Stored data entries
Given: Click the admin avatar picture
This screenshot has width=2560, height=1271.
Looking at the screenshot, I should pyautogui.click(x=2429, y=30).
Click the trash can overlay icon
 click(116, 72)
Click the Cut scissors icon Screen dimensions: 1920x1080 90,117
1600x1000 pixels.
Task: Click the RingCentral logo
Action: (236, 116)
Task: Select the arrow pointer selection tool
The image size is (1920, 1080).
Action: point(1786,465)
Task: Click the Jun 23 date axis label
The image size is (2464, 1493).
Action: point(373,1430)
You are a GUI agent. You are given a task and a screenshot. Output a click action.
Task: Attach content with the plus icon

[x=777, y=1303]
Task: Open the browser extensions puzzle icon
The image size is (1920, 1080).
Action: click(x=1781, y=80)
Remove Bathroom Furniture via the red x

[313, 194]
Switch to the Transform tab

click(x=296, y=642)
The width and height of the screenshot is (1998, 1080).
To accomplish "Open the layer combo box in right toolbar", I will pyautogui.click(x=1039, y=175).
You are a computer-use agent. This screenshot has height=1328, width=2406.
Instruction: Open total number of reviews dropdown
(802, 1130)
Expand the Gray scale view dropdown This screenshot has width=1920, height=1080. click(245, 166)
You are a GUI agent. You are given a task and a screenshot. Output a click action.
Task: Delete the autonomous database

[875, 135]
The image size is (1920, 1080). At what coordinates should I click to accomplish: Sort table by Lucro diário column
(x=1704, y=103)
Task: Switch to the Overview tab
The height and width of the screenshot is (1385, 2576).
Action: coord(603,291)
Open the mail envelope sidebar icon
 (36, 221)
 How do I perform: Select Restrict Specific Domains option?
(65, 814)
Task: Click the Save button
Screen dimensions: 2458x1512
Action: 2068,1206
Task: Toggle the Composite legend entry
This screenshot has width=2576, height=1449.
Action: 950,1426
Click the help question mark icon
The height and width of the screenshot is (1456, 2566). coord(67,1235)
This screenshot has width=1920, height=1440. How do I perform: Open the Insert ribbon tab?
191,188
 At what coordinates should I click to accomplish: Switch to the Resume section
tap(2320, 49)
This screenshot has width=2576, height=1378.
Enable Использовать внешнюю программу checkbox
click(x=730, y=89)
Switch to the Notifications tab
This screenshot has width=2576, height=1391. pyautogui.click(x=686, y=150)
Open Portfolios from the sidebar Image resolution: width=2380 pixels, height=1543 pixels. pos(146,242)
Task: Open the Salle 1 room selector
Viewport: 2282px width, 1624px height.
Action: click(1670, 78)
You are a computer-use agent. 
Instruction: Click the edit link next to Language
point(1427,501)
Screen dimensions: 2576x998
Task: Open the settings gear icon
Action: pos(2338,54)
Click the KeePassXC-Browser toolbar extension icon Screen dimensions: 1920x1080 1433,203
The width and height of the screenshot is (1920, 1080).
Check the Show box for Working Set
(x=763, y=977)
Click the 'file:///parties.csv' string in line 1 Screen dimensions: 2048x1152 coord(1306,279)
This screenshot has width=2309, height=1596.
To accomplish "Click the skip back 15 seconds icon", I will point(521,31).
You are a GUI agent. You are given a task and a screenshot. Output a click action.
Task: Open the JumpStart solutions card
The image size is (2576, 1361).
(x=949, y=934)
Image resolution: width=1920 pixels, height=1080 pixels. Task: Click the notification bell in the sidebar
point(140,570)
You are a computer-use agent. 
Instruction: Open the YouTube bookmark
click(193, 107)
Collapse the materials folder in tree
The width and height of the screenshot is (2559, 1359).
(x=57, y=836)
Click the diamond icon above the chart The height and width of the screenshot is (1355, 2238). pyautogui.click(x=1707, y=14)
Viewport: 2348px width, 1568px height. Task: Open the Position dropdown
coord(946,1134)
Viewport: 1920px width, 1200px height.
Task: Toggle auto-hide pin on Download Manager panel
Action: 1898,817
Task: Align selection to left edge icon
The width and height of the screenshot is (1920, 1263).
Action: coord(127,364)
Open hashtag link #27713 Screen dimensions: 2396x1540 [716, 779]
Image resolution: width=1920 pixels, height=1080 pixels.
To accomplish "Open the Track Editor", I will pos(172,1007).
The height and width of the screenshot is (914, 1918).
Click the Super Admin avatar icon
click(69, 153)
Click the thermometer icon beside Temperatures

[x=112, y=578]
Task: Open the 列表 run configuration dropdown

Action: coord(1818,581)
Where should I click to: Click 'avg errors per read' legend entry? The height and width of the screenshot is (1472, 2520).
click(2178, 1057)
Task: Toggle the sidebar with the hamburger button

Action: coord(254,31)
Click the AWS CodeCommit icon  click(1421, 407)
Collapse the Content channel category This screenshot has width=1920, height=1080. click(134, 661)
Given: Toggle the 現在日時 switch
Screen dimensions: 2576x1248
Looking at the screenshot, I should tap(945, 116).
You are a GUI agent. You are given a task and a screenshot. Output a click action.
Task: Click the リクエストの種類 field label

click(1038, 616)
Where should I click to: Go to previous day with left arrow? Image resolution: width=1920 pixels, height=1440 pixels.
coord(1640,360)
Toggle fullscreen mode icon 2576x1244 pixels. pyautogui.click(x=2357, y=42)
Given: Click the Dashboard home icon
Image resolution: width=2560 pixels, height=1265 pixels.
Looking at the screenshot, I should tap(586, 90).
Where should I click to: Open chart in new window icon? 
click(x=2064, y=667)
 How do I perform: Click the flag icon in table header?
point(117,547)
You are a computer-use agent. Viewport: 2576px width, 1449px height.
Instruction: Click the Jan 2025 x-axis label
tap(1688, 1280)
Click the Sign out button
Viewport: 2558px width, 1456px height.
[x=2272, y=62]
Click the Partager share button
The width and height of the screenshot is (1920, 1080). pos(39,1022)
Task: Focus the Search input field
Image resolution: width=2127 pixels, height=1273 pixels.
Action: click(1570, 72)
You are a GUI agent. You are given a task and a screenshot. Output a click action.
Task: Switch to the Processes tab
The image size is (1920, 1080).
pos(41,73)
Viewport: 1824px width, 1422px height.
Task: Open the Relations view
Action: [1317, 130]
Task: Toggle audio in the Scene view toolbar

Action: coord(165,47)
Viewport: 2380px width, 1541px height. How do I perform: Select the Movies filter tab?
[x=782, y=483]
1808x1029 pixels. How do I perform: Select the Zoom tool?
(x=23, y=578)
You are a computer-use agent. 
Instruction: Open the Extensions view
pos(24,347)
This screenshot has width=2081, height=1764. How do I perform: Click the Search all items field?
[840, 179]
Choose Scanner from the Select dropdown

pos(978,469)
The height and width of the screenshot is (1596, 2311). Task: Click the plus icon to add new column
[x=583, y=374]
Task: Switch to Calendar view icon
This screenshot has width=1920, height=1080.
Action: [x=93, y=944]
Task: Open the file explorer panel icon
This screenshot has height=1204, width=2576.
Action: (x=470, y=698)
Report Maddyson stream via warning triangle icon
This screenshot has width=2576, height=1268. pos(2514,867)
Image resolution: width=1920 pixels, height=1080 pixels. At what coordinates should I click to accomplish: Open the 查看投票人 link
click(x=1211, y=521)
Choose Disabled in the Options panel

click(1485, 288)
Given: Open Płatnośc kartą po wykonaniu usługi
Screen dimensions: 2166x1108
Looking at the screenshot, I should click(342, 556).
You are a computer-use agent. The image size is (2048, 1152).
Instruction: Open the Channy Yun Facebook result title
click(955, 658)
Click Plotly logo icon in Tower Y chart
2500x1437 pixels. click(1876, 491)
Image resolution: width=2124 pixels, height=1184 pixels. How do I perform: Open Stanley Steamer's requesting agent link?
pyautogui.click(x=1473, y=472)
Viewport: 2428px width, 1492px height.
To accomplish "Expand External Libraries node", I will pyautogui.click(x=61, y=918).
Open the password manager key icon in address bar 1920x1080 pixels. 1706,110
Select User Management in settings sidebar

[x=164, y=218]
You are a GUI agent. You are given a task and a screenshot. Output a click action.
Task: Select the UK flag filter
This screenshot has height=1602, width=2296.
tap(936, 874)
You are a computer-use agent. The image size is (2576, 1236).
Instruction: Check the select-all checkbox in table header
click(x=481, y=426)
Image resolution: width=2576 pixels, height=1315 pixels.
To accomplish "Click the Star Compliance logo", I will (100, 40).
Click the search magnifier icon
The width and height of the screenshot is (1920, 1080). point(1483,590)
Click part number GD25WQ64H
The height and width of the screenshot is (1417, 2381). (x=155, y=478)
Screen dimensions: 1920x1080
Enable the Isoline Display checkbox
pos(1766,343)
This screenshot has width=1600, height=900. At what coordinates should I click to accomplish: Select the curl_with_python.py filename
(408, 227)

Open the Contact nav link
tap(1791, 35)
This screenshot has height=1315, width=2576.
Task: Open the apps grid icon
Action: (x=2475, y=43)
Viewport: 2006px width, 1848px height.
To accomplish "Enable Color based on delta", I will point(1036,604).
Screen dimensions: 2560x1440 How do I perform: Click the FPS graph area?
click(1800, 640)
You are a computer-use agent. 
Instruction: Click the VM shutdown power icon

WORK TASK =>
Please give an exact copy of the lines above, beginning with the line containing "This screenshot has width=2309, height=1596." and running through the line containing "Task: Align selection to left edge icon", and of no other lines.

FINAL ANSWER =>
This screenshot has width=2309, height=1596.
To accomplish "Click the skip back 15 seconds icon", I will point(521,31).
You are a GUI agent. You are given a task and a screenshot. Output a click action.
Task: Open the JumpStart solutions card
The image size is (2576, 1361).
(x=949, y=934)
Image resolution: width=1920 pixels, height=1080 pixels. Task: Click the notification bell in the sidebar
point(140,570)
You are a computer-use agent. 
Instruction: Open the YouTube bookmark
click(193, 107)
Collapse the materials folder in tree
The width and height of the screenshot is (2559, 1359).
(x=57, y=836)
Click the diamond icon above the chart The height and width of the screenshot is (1355, 2238). pyautogui.click(x=1707, y=14)
Viewport: 2348px width, 1568px height. Task: Open the Position dropdown
coord(946,1134)
Viewport: 1920px width, 1200px height.
Task: Toggle auto-hide pin on Download Manager panel
Action: 1898,817
Task: Align selection to left edge icon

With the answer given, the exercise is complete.